The February 2022 death of Charles Givens, who was serving time for murder at the Marion Correctional Treatment Center, is the subject of a federal lawsuit alleging that Givens was “sadistically tortured” and beaten before becoming unresponsive at the Southwest Virginia facility.
“This case is currently under investigation by the FBI,” said an email from an FBI victim specialist to an attorney for Givens’ sister. “A criminal investigation can be a lengthy undertaking, and for a variety of reasons we are unable to tell you about its progress at this time.”
The email was dated Sunday and was shared with the AP by Kym Hobbs, Givens’ sister and the plaintiff in the lawsuit filed in February. Nothing in the message indicated the scope or purpose of the apparent investigation.
Hobbs, who said the email was the first correspondence she’d had with the FBI regarding her brother’s death, said she welcomed the development.
“I hope someone will actually do something,” she said.
Dee Rybiski, an FBI spokeswoman in Richmond, declined to comment, noting that the agency usually neither confirms nor denies the existence of investigations.
Hobbs’ lawsuit alleges that her brother had been routinely assaulted at Marion before one last fatal encounter. Details of the lawsuit were first reported by NPR, which released an extensive report in June that also raised broader questions about conditions at the facility that houses inmates with mental health issues.
According to the lawsuit, Givens suffered a traumatic brain injury after falling down a flight of stairs as a young child. It states that his intellectual and emotional development was limited to that of a 2nd or 3rd grade child and that he required assistance and supervision with daily functioning for the rest of his life.
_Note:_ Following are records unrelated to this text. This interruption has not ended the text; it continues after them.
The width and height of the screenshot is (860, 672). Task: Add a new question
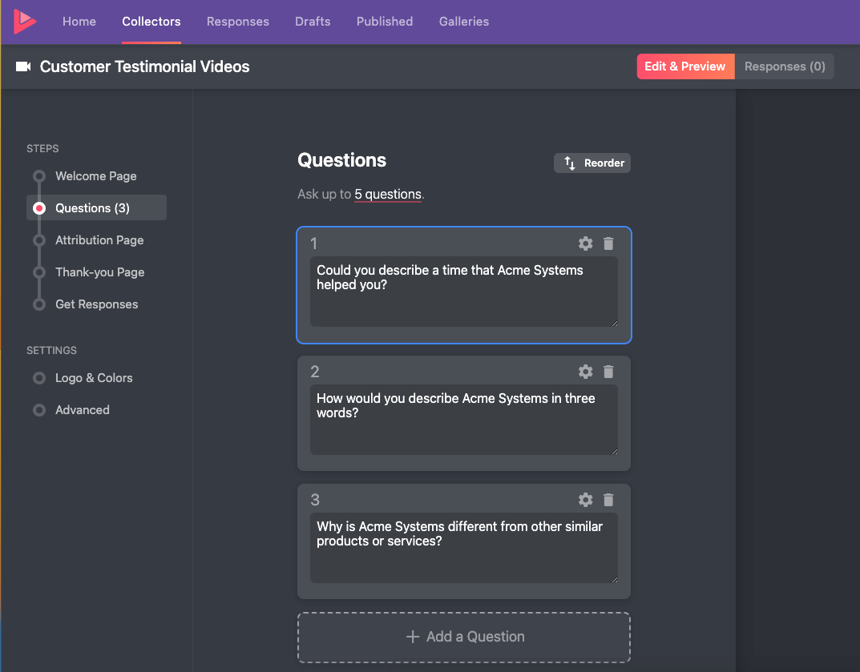coord(464,637)
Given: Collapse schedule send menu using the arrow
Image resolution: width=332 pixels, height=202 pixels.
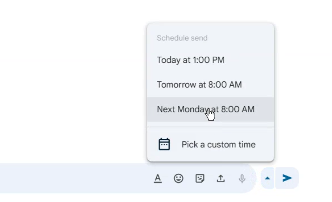Looking at the screenshot, I should pos(267,178).

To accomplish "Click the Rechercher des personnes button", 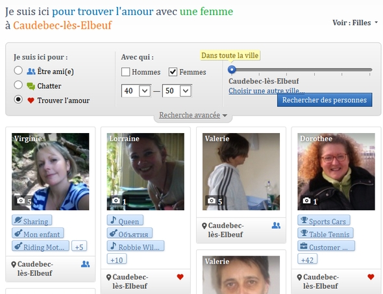I will pos(325,100).

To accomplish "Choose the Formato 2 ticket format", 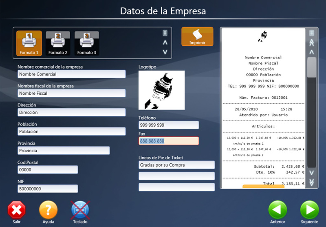I will coord(58,42).
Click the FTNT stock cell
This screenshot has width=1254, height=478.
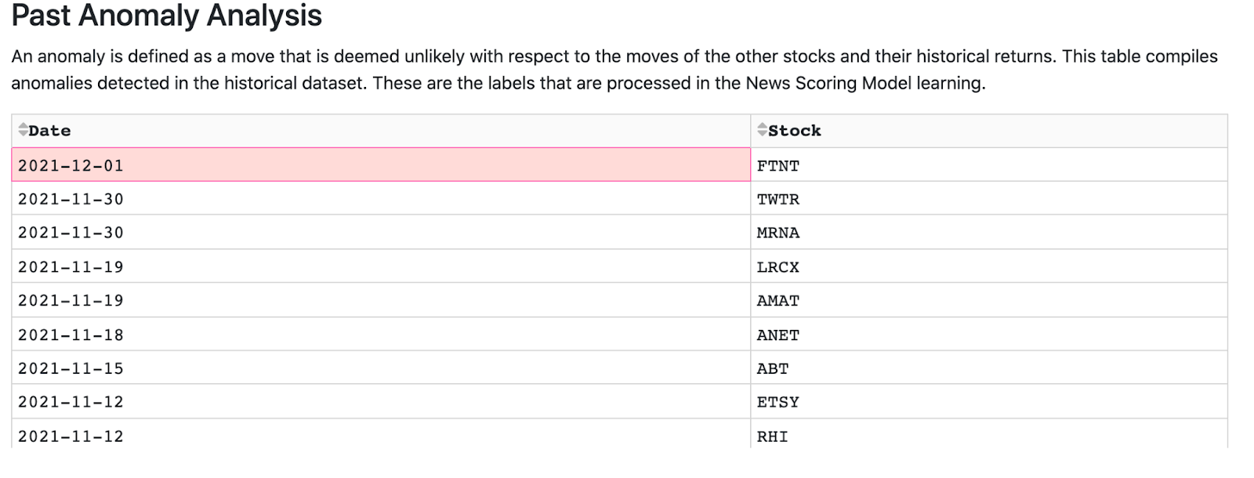(777, 165)
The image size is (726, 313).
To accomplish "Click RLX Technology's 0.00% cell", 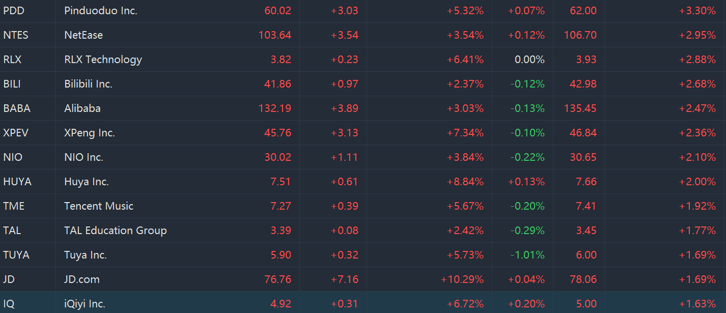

He also had Crohn’s disease, which sometimes caused him to shit on himself, according to the lawsuit, which alleges Givens became a “target of abuse by the defendant correctional officers.”
Hobbs said she was initially informed by a prison official that her brother, who had other underlying health conditions and had been ill recently, had died of natural causes. But about a week later, she received a call from a woman who said she had heard through another inmate that Givens had been beaten.
An autopsy report reviewed by AP determined that Givens’ cause of death was blunt force trauma to the torso and his manner of death was undetermined.
Attorneys for four correctional officers charged in the lawsuit with participating in the beating of Givens did not respond to emails or phone calls to comment on the lawsuit and the letter detailing the FBI investigation.
A lawyer for a fifth officer who was charged with negligence for failing to intervene did not respond to an email and phone call requesting comment.
All five have denied the allegations in their response to the complaint and none have been charged with a crime.
The Department of Corrections did not respond to emailed questions about the matter, including questions resubmitted last week and Monday.
According to the lawsuit, Givens had been incarcerated in Marion since shortly after pleading guilty to two felony counts in connection with the fatal 2010 shooting of Misty Leann Garrett. According to local news reports, Garrett, 22, had been employed as a home nurse for Givens’ mother.
The lawsuit and public records surrounding the case have raised broader questions about conditions at the facility, including the revelation that Givens and other inmates were, according to the complaint, hospitalized for hypothermia.
A special grand jury assembled last year that found Givens’ death “suspicious” said in a report that “nearly every witness” described living conditions in the prison sector housing mentally ill inmates as “unsuitable.”
“More than one witness had observed ice formation on the water in toilets. We find these conditions inhumane and deplorable,” the report said.
During the time Givens was there, he was taken to a hospital multiple times for what the lawsuit said were “injuries strongly suggestive of abuse and/or neglect by the correctional officer,” including an April 2018 incident for “sexual assault by hot tap water.”
And in the last year of his life, Givens was taken to the emergency room four times for hypothermia treatment, according to the lawsuit and medical records reviewed by the AP.
The hospitalization streak began in February 2021, when Givens was treated for “hypothermia” and “hypothermia,” the lawsuit says. His initial body temperature was 87.2 Fahrenheit (30.6 degrees Celsius), well below the normal body temperature of 97.6 to 99.6 (36.4 to 37.5 degrees Celsius). A hospital record states that Givens was “found on the cold concrete and hypothermic”.
On February 5, 2022, Givens was pronounced dead at the treatment center after what the lawsuit said was a beating in an off-camera shower room at the facility.